- [EXERCISE DIRECTIONS] Quote every line of the following material verbatim, changing nothing.

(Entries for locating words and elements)
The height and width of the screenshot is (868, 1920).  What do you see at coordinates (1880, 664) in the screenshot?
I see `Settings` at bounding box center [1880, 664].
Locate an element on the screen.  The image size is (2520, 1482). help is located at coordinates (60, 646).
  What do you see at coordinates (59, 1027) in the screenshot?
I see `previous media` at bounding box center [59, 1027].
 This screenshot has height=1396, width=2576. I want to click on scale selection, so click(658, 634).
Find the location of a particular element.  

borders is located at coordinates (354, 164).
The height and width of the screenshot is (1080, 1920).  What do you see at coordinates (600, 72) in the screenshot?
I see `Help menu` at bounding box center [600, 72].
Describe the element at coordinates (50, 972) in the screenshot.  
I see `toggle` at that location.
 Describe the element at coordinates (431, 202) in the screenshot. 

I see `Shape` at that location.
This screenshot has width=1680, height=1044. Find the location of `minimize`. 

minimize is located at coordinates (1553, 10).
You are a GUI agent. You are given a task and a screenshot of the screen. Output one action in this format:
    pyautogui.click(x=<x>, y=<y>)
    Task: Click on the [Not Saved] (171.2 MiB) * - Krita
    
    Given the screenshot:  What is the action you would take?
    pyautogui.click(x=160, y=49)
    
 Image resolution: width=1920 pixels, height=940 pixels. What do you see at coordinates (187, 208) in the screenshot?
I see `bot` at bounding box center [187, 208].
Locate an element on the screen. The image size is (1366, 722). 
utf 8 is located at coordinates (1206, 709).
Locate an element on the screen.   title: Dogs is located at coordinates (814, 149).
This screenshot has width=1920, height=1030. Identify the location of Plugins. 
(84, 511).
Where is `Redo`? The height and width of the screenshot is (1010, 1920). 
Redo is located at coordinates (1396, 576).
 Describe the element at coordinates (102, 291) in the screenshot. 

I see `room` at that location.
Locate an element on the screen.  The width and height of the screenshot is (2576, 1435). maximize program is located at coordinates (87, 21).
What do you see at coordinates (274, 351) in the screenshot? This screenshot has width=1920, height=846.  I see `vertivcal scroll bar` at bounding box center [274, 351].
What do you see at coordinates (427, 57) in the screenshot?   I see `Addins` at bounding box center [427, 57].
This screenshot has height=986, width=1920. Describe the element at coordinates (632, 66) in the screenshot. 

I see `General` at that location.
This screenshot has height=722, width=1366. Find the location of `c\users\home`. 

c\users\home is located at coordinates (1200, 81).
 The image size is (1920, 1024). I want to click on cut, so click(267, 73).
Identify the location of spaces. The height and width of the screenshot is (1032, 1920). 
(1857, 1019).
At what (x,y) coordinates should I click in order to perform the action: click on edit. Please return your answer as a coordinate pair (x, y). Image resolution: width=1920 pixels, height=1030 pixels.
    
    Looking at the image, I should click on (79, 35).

- [REPLY TO THE TASK]
The height and width of the screenshot is (868, 1920).  What do you see at coordinates (1880, 664) in the screenshot?
I see `Settings` at bounding box center [1880, 664].
Locate an element on the screen.  The image size is (2520, 1482). help is located at coordinates (60, 646).
  What do you see at coordinates (59, 1027) in the screenshot?
I see `previous media` at bounding box center [59, 1027].
 This screenshot has height=1396, width=2576. I want to click on scale selection, so click(658, 634).
Find the location of a particular element.  

borders is located at coordinates (354, 164).
The height and width of the screenshot is (1080, 1920).  What do you see at coordinates (600, 72) in the screenshot?
I see `Help menu` at bounding box center [600, 72].
Describe the element at coordinates (50, 972) in the screenshot.  
I see `toggle` at that location.
 Describe the element at coordinates (431, 202) in the screenshot. 

I see `Shape` at that location.
This screenshot has width=1680, height=1044. Find the location of `minimize`. 

minimize is located at coordinates (1553, 10).
You are a GUI agent. You are given a task and a screenshot of the screen. Output one action in this format:
    pyautogui.click(x=<x>, y=<y>)
    Task: Click on the [Not Saved] (171.2 MiB) * - Krita
    
    Given the screenshot:  What is the action you would take?
    pyautogui.click(x=160, y=49)
    
 Image resolution: width=1920 pixels, height=940 pixels. What do you see at coordinates (187, 208) in the screenshot?
I see `bot` at bounding box center [187, 208].
Locate an element on the screen. The image size is (1366, 722). 
utf 8 is located at coordinates (1206, 709).
Locate an element on the screen.   title: Dogs is located at coordinates (814, 149).
This screenshot has width=1920, height=1030. Identify the location of Plugins. 
(84, 511).
Where is `Redo`? The height and width of the screenshot is (1010, 1920). 
Redo is located at coordinates (1396, 576).
 Describe the element at coordinates (102, 291) in the screenshot. 

I see `room` at that location.
Locate an element on the screen.  The width and height of the screenshot is (2576, 1435). maximize program is located at coordinates (87, 21).
What do you see at coordinates (274, 351) in the screenshot? This screenshot has width=1920, height=846.  I see `vertivcal scroll bar` at bounding box center [274, 351].
What do you see at coordinates (427, 57) in the screenshot?   I see `Addins` at bounding box center [427, 57].
This screenshot has height=986, width=1920. Describe the element at coordinates (632, 66) in the screenshot. 

I see `General` at that location.
This screenshot has height=722, width=1366. Find the location of `c\users\home`. 

c\users\home is located at coordinates (1200, 81).
 The image size is (1920, 1024). I want to click on cut, so click(267, 73).
Identify the location of spaces. The height and width of the screenshot is (1032, 1920). 
(1857, 1019).
At what (x,y) coordinates should I click in order to perform the action: click on edit. Please return your answer as a coordinate pair (x, y). Image resolution: width=1920 pixels, height=1030 pixels.
    
    Looking at the image, I should click on (79, 35).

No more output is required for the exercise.